# How often do you change substrate?



## Christie_ZXR (May 14, 2011)

As above, for an adult beardie how often do you change it if you have loose substrate like sand?

My beardie's viv started to smell a bit poohy recently, and I figured it was just old substrate. Culprit turned out to actually be a rather icky dead locust wedged under the basking spot.  Changed the substrate anyway, and the problem is solved now. But just wondered how often people recommend changing it as a matter of course? Going with "when its smelly" doesn't feel too professional :whistling2:


----------



## 66921 (Feb 12, 2011)

If you spot clean the tank on a daily basis you shouldn't need to change the substrate. You can you a fine sieve to clear out any rubbish and put the stuff back in!


----------



## Christie_ZXR (May 14, 2011)

Really? It's been changed about 4 times since I've had him. Granted, this was the only time it wasn't an "I fancy a new colour sand for Dimmi" change, but a cleaning change! lol

I spot clean and seive, but surely it still holds some ickyness after that? Or am I being paranoid? lol.


----------



## 66921 (Feb 12, 2011)

Well there's no harm in changing it. As long as you are buying safe stuff you can replace it every day if you want! But as long as you are sieving and spot cleaning there is no need to worry.


----------



## nicnet (Apr 3, 2011)

I tend to change mine around every 3 month, unless its getting obviously dirty.

My male is a pig when eating and usually ends up with bits of veggies all over his viv. These dry out and end up crumbled down into his sand. A lot of it will sieve out but there are still always bits that are small enough to get through the sand sieve. Since they are dried they are not particularly a problem though. His sand gets changed more often than 'the girls' does though.


----------



## Christie_ZXR (May 14, 2011)

I'll skip changing it every day I reckon... :lol2: Might get a tad expensive!! Maybe every other day instead... :whistling2:

Ta very much, I'll stick with if it gets smelly or if I fancy a colour change! Just feel better about doing that now. :2thumb:


----------



## SallyDragon (Aug 15, 2011)

With our we spot clean daily and full clean out monthly.


----------



## Rthompson (Feb 19, 2011)

It honestly depends on the dragon in question and how much mess they like to make.

Spot cleaning the business is easily done, however they also like to shred and spread any salad and foods you put in there.

Mine gets a fully clean out every couple of weeks.


----------



## Kiel (Aug 20, 2009)

Now that I have fluffy on slate tiles, it's a simple case of mopping up whatever mess she's made and wipe it down and pick out any waste food daily (veg gets EVERYWHERE). 

Put them in a month ago, another 2-3 months i'll take them all out and wash them, she'll be on newspaper for a night then back to slate.


----------

> [Extracted records]:
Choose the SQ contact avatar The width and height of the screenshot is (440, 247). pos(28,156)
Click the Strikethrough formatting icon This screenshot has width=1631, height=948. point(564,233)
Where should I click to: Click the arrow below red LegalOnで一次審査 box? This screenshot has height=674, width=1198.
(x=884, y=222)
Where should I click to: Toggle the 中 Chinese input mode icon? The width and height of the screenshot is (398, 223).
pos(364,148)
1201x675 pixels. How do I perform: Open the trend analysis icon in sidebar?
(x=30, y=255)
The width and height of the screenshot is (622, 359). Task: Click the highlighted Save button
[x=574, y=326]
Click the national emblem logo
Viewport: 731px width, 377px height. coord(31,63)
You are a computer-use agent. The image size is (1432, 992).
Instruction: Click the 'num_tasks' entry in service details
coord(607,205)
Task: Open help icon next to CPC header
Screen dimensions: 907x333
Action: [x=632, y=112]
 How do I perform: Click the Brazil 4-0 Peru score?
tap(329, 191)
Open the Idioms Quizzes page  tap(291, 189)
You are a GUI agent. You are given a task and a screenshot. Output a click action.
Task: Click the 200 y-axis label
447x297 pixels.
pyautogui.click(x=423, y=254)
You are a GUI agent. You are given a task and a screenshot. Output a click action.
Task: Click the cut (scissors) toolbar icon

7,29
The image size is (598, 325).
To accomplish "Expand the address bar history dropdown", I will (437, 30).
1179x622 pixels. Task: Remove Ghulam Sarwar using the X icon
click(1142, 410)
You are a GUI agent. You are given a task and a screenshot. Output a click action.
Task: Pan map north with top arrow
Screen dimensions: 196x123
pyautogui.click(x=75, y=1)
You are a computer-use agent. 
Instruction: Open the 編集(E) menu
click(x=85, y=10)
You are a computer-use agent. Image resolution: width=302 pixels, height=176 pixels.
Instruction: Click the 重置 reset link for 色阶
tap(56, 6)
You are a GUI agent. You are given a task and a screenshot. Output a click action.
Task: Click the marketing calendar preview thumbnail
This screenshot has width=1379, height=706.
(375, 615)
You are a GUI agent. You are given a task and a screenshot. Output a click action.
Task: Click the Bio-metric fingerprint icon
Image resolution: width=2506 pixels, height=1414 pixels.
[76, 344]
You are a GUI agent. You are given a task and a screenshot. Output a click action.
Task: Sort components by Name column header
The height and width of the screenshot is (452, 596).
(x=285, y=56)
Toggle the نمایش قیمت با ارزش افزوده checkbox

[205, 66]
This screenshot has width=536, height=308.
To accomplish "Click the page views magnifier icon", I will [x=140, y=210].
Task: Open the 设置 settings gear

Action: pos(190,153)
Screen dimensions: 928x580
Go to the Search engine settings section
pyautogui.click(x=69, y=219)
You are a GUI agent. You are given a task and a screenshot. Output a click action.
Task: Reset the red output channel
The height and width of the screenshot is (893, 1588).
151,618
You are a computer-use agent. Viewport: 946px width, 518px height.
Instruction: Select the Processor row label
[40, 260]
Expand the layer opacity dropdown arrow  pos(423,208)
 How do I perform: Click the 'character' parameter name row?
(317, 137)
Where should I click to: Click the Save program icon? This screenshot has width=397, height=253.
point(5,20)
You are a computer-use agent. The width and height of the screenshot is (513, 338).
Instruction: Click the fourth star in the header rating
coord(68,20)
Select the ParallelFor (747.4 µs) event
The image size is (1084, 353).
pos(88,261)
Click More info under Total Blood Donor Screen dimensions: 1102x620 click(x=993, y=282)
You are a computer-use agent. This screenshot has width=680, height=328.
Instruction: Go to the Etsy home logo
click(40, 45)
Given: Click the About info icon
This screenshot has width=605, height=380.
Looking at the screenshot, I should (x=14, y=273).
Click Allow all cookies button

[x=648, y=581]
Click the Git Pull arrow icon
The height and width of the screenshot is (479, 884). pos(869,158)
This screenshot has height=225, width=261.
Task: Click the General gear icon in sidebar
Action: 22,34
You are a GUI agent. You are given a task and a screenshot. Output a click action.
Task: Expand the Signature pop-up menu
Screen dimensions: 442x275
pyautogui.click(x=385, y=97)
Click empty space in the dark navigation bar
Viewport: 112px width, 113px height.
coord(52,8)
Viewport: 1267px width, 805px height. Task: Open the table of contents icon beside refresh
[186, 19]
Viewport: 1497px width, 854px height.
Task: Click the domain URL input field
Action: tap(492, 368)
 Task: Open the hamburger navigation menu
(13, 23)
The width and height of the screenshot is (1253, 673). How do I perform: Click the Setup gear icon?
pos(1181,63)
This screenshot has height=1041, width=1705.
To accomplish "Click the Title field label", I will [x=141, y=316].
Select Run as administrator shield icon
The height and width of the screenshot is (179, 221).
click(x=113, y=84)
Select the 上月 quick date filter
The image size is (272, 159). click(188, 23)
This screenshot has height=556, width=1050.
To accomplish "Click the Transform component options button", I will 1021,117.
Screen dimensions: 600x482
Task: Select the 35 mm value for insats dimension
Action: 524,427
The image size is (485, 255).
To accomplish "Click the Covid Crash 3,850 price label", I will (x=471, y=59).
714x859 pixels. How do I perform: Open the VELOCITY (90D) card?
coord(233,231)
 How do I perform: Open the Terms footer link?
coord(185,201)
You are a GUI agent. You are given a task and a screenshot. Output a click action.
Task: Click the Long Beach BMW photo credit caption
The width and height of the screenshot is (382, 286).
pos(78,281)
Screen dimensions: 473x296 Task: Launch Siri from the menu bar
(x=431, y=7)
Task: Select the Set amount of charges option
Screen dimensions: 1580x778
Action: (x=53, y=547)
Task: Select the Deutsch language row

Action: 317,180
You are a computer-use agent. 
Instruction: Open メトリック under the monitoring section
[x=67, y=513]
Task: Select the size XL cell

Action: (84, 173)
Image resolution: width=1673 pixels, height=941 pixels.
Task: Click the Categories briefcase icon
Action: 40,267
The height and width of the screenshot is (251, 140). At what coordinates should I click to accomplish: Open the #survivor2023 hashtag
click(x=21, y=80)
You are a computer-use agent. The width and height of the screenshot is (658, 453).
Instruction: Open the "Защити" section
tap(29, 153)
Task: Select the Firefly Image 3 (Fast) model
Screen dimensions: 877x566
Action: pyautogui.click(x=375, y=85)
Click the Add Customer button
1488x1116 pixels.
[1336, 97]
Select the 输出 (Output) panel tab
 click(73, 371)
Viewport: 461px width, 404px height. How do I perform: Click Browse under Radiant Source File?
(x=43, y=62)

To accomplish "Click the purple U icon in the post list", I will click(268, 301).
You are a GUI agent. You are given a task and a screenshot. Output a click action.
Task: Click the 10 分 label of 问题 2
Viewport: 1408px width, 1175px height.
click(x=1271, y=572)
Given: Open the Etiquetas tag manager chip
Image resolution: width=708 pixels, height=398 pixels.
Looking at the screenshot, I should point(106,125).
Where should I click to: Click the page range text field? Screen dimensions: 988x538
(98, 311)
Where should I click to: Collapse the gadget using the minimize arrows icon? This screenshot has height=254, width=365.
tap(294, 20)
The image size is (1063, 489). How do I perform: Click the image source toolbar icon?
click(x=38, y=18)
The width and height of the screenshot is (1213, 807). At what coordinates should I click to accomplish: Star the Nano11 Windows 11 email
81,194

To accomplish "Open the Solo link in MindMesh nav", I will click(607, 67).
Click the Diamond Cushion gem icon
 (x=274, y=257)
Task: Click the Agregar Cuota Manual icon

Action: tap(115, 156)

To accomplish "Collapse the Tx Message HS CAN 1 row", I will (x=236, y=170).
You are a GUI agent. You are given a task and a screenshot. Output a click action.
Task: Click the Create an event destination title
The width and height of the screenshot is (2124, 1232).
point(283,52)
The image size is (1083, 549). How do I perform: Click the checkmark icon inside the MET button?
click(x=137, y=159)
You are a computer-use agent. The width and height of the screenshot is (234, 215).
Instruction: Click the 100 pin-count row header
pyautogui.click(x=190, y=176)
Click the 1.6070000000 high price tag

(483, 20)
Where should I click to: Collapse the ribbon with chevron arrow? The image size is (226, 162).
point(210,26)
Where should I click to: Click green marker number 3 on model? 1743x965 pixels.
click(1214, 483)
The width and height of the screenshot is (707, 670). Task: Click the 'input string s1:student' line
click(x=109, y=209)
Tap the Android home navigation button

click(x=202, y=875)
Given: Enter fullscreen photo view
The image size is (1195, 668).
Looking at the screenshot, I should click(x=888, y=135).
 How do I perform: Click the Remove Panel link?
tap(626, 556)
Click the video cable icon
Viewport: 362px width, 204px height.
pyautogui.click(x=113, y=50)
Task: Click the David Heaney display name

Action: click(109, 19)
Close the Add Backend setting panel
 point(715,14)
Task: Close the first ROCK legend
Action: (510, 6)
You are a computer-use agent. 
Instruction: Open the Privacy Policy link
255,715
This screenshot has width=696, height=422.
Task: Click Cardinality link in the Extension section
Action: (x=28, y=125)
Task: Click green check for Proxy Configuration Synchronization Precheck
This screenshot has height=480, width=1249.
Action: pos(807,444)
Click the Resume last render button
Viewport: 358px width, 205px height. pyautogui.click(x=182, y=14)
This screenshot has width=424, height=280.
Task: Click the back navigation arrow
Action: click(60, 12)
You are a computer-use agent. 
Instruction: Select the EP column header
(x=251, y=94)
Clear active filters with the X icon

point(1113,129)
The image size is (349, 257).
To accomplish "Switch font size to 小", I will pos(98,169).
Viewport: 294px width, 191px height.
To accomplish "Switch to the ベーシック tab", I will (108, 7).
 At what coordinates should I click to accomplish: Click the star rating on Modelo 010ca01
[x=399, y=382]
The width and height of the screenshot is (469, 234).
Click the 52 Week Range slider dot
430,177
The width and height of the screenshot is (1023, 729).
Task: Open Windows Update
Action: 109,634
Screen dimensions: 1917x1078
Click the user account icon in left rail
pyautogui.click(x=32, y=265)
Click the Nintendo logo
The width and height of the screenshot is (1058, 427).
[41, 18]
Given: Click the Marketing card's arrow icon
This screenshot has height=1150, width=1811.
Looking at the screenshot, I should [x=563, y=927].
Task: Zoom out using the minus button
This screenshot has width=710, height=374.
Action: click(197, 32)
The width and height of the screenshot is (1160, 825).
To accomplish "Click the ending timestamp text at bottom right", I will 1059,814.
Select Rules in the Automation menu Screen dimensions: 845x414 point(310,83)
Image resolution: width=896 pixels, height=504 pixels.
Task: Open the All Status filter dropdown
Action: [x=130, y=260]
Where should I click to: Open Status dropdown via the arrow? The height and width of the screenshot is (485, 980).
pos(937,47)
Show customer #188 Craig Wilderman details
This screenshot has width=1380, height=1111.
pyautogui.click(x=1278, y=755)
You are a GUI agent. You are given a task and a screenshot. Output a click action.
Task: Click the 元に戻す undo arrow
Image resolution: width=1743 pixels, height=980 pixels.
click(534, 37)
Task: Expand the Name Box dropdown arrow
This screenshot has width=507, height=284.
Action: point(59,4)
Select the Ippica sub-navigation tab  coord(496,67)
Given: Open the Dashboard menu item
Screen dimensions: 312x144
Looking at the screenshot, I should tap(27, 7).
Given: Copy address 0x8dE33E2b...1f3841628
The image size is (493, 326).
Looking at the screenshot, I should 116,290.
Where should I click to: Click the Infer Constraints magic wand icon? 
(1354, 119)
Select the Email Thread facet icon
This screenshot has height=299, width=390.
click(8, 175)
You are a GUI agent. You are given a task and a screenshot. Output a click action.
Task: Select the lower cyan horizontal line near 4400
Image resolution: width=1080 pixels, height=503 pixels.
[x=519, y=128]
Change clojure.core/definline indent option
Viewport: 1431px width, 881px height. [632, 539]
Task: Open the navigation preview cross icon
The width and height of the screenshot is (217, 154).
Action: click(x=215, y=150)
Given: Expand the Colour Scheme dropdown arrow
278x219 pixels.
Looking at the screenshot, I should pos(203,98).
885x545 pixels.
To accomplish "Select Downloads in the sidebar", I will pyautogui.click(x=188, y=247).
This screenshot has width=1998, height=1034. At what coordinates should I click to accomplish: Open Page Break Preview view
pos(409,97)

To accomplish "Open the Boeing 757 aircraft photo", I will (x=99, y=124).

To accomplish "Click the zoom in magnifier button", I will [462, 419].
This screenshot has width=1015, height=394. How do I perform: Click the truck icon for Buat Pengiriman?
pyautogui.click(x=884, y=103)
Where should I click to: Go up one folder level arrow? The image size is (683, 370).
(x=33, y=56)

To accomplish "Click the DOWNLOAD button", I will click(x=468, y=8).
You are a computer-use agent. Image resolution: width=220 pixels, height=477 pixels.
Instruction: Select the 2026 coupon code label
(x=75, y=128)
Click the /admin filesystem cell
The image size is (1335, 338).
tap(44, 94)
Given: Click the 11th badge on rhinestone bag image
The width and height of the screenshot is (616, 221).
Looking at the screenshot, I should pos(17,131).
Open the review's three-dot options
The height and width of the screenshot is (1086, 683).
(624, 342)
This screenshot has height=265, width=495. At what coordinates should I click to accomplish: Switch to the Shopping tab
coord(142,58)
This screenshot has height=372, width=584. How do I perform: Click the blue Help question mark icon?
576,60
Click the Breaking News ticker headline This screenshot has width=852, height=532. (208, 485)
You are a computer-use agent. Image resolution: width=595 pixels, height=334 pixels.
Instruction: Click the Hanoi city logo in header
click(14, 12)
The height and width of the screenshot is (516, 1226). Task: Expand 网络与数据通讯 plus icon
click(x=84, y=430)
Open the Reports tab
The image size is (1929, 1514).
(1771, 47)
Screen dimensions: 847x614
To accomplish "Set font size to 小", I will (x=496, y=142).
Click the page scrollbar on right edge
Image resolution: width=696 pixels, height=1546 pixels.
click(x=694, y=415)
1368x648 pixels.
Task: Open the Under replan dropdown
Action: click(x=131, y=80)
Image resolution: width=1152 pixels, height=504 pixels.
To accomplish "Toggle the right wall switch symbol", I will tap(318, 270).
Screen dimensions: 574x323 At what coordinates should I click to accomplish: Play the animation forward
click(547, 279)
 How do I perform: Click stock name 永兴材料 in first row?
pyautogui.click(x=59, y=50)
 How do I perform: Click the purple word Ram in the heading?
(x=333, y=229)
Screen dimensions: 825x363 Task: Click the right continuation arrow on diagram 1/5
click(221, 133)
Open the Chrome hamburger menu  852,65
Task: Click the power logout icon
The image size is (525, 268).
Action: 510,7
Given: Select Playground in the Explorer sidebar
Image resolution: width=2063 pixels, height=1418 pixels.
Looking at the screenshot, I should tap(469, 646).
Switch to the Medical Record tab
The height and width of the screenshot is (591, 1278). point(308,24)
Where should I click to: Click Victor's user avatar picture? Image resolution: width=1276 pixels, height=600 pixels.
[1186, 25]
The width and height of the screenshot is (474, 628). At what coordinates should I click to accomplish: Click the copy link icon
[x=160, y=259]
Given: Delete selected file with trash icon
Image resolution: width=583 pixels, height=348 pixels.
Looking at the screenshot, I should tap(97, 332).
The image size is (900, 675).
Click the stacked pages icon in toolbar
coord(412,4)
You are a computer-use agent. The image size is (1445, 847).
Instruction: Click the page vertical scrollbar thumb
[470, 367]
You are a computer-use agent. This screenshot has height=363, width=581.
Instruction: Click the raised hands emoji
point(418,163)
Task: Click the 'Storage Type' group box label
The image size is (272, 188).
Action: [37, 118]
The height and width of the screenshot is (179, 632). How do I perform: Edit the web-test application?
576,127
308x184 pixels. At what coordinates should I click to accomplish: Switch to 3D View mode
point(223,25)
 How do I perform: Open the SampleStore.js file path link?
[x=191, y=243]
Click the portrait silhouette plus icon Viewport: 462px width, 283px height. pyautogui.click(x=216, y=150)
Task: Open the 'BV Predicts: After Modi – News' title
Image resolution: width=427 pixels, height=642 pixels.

> [Requests]:
1 - Give the passage of the substrate thread again, from "I spot clean" up to and including "need to worry.", and swap "paranoid" for "overcautious".
2 - List every distinct username that posts in the substrate thread.

> [Responses to the tasks]:
1 -
I spot clean and seive, but surely it still holds some ickyness after that? Or am I being overcautious? lol.


----------



## 66921 (Feb 12, 2011)

Well there's no harm in changing it. As long as you are buying safe stuff you can replace it every day if you want! But as long as you are sieving and spot cleaning there is no need to worry.

2 -
Christie_ZXR
66921
nicnet
SallyDragon
Rthompson
Kiel